Correlating specific Cys in certain protein domains with mercury toxicity
can contribute to the understanding of the function and importance of this
domain. Specifically in channel proteins those findings may promote a clearer
vision of the three dimensional structure and the arrangement of the pore
region of a protein. Both shark and human CFTR share 12 cysteine residues,
including three, but in addition the shark homolog has 2 unique in the first
transmembrane domain (TMD1) and 2 in the regulatory domain (RD). One or
more of these unique Cys residues are most likely mediating the extreme
higher sensitivity of sCFTR to mercury versus hCFTR. In order to approach
the question, whether the Cys in TMD1 or those in RD are mediating this
effect, we constructed chimeric proteins where we replaced the human TMD1
and RD with the shark analogues respectively. Using Xenopus laevis oocytes
and TEVC we could explore which part of the shark CFTR carries the mercury
sensitivity in to the human CFTR. |
Materials
and Methods:
Chimeric proteins were constructed using a combination of PCR and restriction
enzyme digestion.

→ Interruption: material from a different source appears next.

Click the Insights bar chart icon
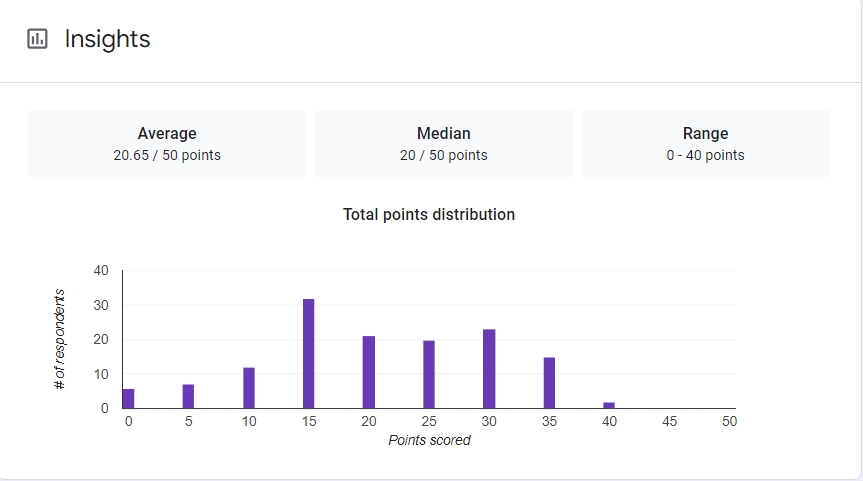37,39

The TMD1 of shark was amplified using sense primer with
an overlapping sequence homolog to the N-terminal end of hCFTR and an antisense
primer with an introduced restriction site for BsiW I. The N-terminal end
of hCFTR was amplified in a separate step. Both fragments were then combined
together in a third reaction. The product was finally combined with the
rest of hCFTR, and cloned in to pBlueskript KS(-). Analog to TMD1 the RD
was amplified with primer containing BstZ17 I and Hpa I restriction sites
and cloned in to hCFTR lacking its own RD. The TMD1 chimeras as well as
the wiled types were injected into Xenopus laevis oocytes and TEVC was performed
after two to three days of incubation. After a short recovery time in ND96,
chloride conductance was activated by adding 10µM forscolin and 1mM isobutylmethylxanthine
(IBMX). Once the oocytes reached a plateau (usually after 25 to 35 minutes),
HgCl was then added to the solution in a concentration of 1µM. |
Results:
From the RD chimera there are not enough data available yet for a statistical
analysis, but the degree of inhibition is similar to hCFTR. TMD1 shows the
same degree of inhibition like wild type sCFTR (89.20% and 94.58 respectively,
p<0.0001). |
Conclusion:
Cys residues located in the first transmembrane domain of shark CFTR are
likely to be located within the pore forming unit, which is not well described
yet. Site specific mutagenesis of those residues will help to find the arrangement
of the pore region in more detailed and help to understand the structure-function
relationship of CFTR and channel proteins in general. |